Lucinda Walker has been the Director of the Norwich Public Library since 2002 and is grateful for her colleagues and this remarkable community. Besides books, her favorite things include French roast coffee, skiing, Provincetown, storytelling podcasts and Saturday Night Live. Her favorite time to read is at 3 am. Lucinda lives in Brownsville with her poet husband Peter and two amazing kids, Hartley & Lily.

Sara Trimmer has worn many different professional hats, but has always been a reader, an eclectic one. From cookbooks to philosophy to literature and poetry, she chooses books that teach, inspire, transport – is wild about a good story and can read a well constructed sentence over and over and over again.

Rob Gurwitt works at dailyUV.com, where among other things he gets to enjoy three different book blogs as they come in to the site. He cross-country skis, thinks that after a decade of trying he might have figured out pizza crust, and suspects that he’s going to be spending a lot of time lost in books over the next four years.

Lisa Christie is the co-founder/blogger for the Book Jam. In previous times, she was the founder/first Executive Director of Everybody Wins! Vermont and USA, literacy programs that help children love books. She currently works part-time as a non-profit consultant, part-time Dartmouth graduate student, full-time mom/wife, and all-the-time believer in the power of books. She lives with her author husband, two superb sons, and a very large Bernese mountain dog. She often dreams of travel.

Lisa Cadow is the co-founder/blogger for the Book Jam, and the founder of Vermont Crepe & Waffle, a food cart serving authentic French crepes. When not reading, traveling or testing recipes for her food blog, Fork on the Road, she works as a health coach for Dartmouth Health Connect, an innovative primary care practice.
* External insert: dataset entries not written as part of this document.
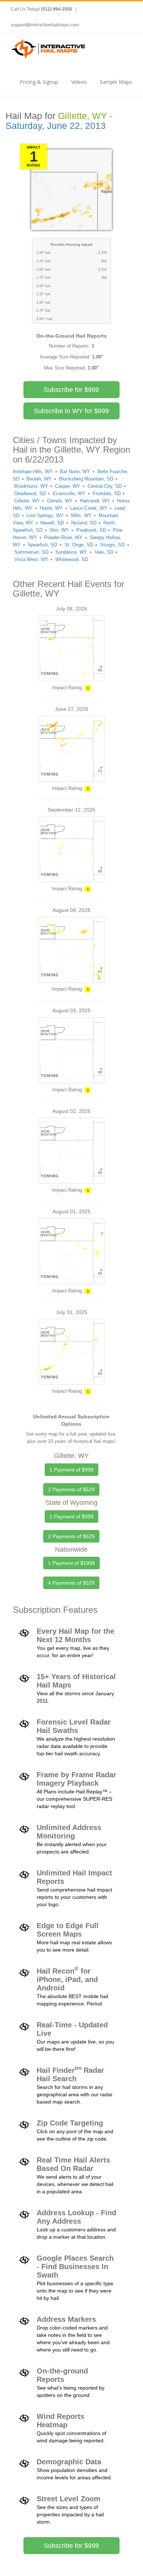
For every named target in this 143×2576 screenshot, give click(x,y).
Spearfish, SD (42, 545)
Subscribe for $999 (71, 389)
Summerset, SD (31, 552)
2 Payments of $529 (71, 1489)
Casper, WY (67, 486)
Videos (79, 81)
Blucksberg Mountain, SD (86, 479)
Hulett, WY (51, 508)
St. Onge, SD (79, 545)
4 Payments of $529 (71, 1583)
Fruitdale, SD (107, 493)
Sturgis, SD (112, 545)
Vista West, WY (31, 559)
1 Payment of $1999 (71, 1563)
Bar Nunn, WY (75, 471)
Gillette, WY (27, 501)
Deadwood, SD (30, 493)
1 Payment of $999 (72, 1470)
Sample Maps (116, 81)
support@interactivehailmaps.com (45, 24)
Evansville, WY (69, 493)
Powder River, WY (63, 537)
She lives with her husband, three teens (all of whom are away at college most of the year now), three cats, and a fun border collie.

Liza Bernard is co-owner of the Norwich Bookstore, currently buyer, general manager and chief light-bulb changer. She believes in the power of words to enlighten and educate, as well as entertain, and is heartened by the abundant harvest of new books on a wide spectrum of topics.

Happy Thanksgiving! We hope you enjoy a joyous start to the Holiday Season!

May you find peace, love, friends, and good books.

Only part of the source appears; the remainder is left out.